* [SUPPLIED PASSAGE]
Fast food restaurants have faced protests all over the nation for the poverty wages they pay their employees. All of us consumers who gladly eat extremely cheap burgers and burritos and chicken wings are implicitly implicated: Workers are paying the price for our dollar menu savings.
But while you shouldn’t let yourself off the hook for supporting companies that pay these wages, don’t fall for the idea that fast food companies would love to pay a living wage, but would have to increase prices so much that they would lose business. A new study from Purdue University School of Hospitality and Tourism Management proves that this is absolutely not the case. Fast food restaurants could easily treat their workers like human beings at almost no cost to the consumer. What would it take to pay workers a $15 wage? Only, on average, a 4.3% increase in menu prices.

Let’s do some math. That means McDonald’s dollar menu would suddenly cost a completely unaffordable $1.04 (though this is less catchy branding). A $3.29 spicy chicken sandwich at Chick fil A would cost $3.44. A $9.10 carnitas burrito from Chipotle–a chain that markets itself to young people based on its values, but doesn’t pay its workers living wages–would cost $9.52.

* [ACTIONS TO TAKE]
(A) According to the fast food wages passage, what average increase in menu prices would it take to pay workers a $15 wage?
(B) Pick up the fast food wages passage after its final sentence and keep writing it.

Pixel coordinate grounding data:
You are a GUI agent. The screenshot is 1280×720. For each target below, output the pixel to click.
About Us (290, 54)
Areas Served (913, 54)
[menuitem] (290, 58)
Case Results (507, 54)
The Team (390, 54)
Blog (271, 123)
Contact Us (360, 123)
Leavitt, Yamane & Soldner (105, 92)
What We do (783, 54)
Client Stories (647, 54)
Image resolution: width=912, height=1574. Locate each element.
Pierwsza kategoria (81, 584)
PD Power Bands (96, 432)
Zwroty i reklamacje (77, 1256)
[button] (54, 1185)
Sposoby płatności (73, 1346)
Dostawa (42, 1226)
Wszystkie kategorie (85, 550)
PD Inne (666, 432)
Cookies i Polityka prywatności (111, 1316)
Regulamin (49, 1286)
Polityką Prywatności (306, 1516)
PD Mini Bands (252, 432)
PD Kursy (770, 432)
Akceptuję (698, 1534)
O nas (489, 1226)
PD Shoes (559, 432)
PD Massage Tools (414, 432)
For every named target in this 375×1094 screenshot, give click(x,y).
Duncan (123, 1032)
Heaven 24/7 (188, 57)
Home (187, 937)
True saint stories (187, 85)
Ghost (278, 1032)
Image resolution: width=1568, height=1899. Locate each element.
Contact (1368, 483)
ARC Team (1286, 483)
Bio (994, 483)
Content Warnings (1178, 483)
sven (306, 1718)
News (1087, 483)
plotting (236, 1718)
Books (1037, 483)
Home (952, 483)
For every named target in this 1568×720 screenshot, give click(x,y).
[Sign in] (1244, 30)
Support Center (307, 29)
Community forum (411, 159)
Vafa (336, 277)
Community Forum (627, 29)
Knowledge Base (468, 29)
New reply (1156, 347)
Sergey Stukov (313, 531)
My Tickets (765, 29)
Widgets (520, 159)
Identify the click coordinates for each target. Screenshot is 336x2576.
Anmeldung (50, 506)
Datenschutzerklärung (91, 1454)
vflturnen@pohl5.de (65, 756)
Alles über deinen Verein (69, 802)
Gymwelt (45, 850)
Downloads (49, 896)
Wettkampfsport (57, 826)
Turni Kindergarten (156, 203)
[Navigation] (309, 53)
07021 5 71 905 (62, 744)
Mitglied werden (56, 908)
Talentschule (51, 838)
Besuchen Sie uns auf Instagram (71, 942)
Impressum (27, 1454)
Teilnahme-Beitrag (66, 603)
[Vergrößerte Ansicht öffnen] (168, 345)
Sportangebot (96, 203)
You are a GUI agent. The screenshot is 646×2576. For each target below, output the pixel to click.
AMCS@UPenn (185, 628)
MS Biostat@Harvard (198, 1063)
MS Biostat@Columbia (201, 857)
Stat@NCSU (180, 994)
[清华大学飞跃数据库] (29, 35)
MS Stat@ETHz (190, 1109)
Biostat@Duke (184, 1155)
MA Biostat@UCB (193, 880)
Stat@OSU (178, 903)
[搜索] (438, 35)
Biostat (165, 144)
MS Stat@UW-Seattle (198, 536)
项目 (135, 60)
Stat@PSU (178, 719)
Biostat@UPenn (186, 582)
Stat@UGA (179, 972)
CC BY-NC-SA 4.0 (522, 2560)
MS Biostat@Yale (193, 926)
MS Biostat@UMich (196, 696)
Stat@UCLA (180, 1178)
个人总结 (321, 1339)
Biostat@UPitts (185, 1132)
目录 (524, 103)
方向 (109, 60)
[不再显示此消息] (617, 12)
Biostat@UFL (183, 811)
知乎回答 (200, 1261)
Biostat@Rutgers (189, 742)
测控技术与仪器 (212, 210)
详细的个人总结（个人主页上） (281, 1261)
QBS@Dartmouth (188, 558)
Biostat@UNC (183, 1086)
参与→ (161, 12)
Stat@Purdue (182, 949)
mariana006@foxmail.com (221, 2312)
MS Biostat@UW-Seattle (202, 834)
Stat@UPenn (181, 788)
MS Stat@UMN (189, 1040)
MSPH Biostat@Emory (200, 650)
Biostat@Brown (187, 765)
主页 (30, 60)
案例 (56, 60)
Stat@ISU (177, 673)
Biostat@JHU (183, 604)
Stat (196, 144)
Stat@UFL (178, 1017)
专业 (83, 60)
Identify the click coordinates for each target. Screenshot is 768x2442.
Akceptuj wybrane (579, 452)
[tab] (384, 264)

* [ANSWERS]
(A) 4.3%

(B)
Of course, this is an average. Price increases would vary across the country and across menus, and might be more at restaurants that are now paying employees less than the average for the industry. But importantly, it shows–like another recent study from the University of Massachusetts–that the industry can absorb higher wages without cutting jobs.
And that is just if the companies decided to pass on the entire increase to the consumers. As the Washington Post notes, the numbers assume restaurants want to maintain their current profit margins. They could simply make slightly less money (McDonald’s made $1.03 billion last year; Chipotle made $83 million).
Yet another option at chains’ disposal? Simply cutting portion size. To keep prices the same and pay employees $15 an hour, restaurants could make food 12% smaller, the study found. Now that would be good for Americans’ wallets and waistlines.